[Opening Data to use section]

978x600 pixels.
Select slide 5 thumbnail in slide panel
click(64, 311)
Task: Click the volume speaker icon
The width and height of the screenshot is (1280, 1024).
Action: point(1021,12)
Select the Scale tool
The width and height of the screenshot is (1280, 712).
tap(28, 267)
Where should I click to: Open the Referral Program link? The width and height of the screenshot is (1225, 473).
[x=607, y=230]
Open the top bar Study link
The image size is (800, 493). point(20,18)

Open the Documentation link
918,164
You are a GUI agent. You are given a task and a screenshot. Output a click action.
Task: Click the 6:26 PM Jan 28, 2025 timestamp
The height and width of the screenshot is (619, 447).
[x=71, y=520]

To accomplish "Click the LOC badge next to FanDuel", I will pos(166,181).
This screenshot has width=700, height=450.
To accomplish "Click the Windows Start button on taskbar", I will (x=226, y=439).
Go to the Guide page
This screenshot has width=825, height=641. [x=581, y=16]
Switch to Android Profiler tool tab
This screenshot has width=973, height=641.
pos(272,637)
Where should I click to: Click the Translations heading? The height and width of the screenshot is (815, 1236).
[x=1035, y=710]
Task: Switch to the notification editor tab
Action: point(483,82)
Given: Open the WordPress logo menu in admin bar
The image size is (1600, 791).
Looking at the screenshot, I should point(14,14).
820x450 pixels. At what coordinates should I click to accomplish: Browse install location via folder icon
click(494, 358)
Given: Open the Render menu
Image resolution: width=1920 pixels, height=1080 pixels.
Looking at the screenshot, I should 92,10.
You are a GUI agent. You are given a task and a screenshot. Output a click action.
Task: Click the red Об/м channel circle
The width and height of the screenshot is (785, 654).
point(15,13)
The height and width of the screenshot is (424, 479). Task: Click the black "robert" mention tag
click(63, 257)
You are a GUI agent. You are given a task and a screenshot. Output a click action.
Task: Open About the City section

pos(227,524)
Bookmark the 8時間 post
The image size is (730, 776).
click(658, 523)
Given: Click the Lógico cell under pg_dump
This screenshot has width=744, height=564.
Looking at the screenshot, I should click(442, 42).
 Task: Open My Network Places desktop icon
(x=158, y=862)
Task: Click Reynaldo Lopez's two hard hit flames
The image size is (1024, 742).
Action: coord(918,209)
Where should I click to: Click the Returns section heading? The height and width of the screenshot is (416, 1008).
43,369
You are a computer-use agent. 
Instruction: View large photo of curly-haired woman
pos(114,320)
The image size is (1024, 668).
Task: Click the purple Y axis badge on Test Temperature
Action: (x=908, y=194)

[Closing Data to use section]

▸ **What the task asks**
Whenever a line above includes the string "will", copy it.

▸ **Completed exercise**
To accomplish "Click the LOC badge next to FanDuel", I will pos(166,181).
To accomplish "Click the Windows Start button on taskbar", I will (x=226, y=439).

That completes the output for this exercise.